** Begin PASSAGE **
London centric travel and oyster cards need joking up. An oyster will charge the maximum equivalent to a daily travel card in one day. Technically, to get a train from Paddington to Reading, we should catch a train to the boundary of the travel zone at West Drayton. Tap out and buy a ticket from there to Reading. It doesn't work so well if you queue for a ticket at Paddington ( because the machines can't do this) because you don't do the tapping in and out at the beginning/end of a zone limiting journey. It's so much messing around.
In this day and age, surely it would be possible to tap in at Paddington, tap out at Reading and when tapping out, you get charged the difference?


----------



## hash tag (Aug 13, 2022)

Seems a reasonable thread for this story about a blokes 22 year battle to win compensation for the equivalent of 21p. 








						Man overcharged 20 rupees for India train ticket wins 22-year legal battle
					

Lawyer Tungnath Chaturvedi took on the might of Indian Railways after being charged 20 rupees – or 21p – too much




					www.theguardian.com


----------



## Puddy_Tat (Aug 13, 2022)

hash tag said:


> In this day and age, surely it would be possible to tap in at Paddington, tap out at Reading and when tapping out, you get charged the difference?



You can do Oyster / Contactless to Reading (and also a few other places beyond the London boundary - looks like some do contactless but not oyster or vice versa)

Not sure whether any of these work out cheaper / more expensive than changing / re-booking at the boundary station, or how they fit in to daily cap limits.

Ultimately, Oyster is and always was a TFL thing.  TFL could have sat back and waited for a nationally co-ordinated ticketing scheme across all modes of transport, but i think they would still be waiting for it...


----------



## hash tag (Aug 13, 2022)
** End PASSAGE **
• SET EXERCISE A:
According to the forum thread, why did TFL introduce Oyster as its own system instead of waiting for a nationally coordinated ticketing scheme? Answer in one to three sentences.
• SET EXERCISE B:
In the forum thread, reproduce the part that opens with the words containing "## Puddy_Tat (Aug" and closes with "or vice versa)", substituting "Oxford" for "Reading".
These records were taken from a source separate from the forum thread.
** Begin DATA RECORDS **
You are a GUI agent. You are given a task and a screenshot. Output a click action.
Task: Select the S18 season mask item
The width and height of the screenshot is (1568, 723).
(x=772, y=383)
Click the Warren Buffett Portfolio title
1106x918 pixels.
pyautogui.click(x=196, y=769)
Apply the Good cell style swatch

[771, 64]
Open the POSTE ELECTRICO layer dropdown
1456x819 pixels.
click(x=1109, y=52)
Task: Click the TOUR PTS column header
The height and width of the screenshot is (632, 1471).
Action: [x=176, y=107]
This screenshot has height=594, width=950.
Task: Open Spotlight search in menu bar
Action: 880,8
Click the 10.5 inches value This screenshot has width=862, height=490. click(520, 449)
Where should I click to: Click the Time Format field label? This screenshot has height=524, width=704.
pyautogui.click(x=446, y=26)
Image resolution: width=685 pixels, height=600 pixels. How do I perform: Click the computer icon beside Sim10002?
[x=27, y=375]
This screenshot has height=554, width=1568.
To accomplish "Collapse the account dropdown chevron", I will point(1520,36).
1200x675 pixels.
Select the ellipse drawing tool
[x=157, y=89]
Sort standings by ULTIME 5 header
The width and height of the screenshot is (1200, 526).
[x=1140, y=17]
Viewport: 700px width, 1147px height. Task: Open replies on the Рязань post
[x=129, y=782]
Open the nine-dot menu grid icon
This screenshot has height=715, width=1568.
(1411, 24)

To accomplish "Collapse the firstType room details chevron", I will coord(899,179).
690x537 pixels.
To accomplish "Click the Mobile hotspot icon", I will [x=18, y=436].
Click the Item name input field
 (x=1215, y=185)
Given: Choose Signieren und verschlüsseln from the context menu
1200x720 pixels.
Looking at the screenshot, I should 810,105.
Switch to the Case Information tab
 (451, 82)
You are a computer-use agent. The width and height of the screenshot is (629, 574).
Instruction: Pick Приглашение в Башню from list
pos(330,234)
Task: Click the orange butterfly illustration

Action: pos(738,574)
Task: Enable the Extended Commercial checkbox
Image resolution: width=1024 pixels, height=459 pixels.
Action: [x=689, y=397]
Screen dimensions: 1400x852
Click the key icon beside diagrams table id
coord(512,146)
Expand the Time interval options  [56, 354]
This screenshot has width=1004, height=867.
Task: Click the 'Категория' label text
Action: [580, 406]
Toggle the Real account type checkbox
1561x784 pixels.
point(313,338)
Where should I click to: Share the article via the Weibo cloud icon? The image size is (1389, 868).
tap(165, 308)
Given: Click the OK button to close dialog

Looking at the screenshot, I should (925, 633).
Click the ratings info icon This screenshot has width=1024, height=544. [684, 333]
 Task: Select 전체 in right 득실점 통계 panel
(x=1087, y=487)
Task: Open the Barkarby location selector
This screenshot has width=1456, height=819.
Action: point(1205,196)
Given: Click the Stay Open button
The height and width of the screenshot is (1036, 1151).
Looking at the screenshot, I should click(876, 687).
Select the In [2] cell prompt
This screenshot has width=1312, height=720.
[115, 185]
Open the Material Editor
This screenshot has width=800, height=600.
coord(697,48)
** End DATA RECORDS **
• EXERCISE SOLUTION A:
The poster says TFL could have waited for a nationally coordinated ticketing scheme covering all modes of transport. However, the poster believes TFL would still be waiting for that scheme, so it went ahead with Oyster as a TFL system.

• EXERCISE SOLUTION B:
## Puddy_Tat (Aug 13, 2022)

hash tag said:


> In this day and age, surely it would be possible to tap in at Paddington, tap out at Oxford and when tapping out, you get charged the difference?



You can do Oyster / Contactless to Oxford (and also a few other places beyond the London boundary - looks like some do contactless but not oyster or vice versa)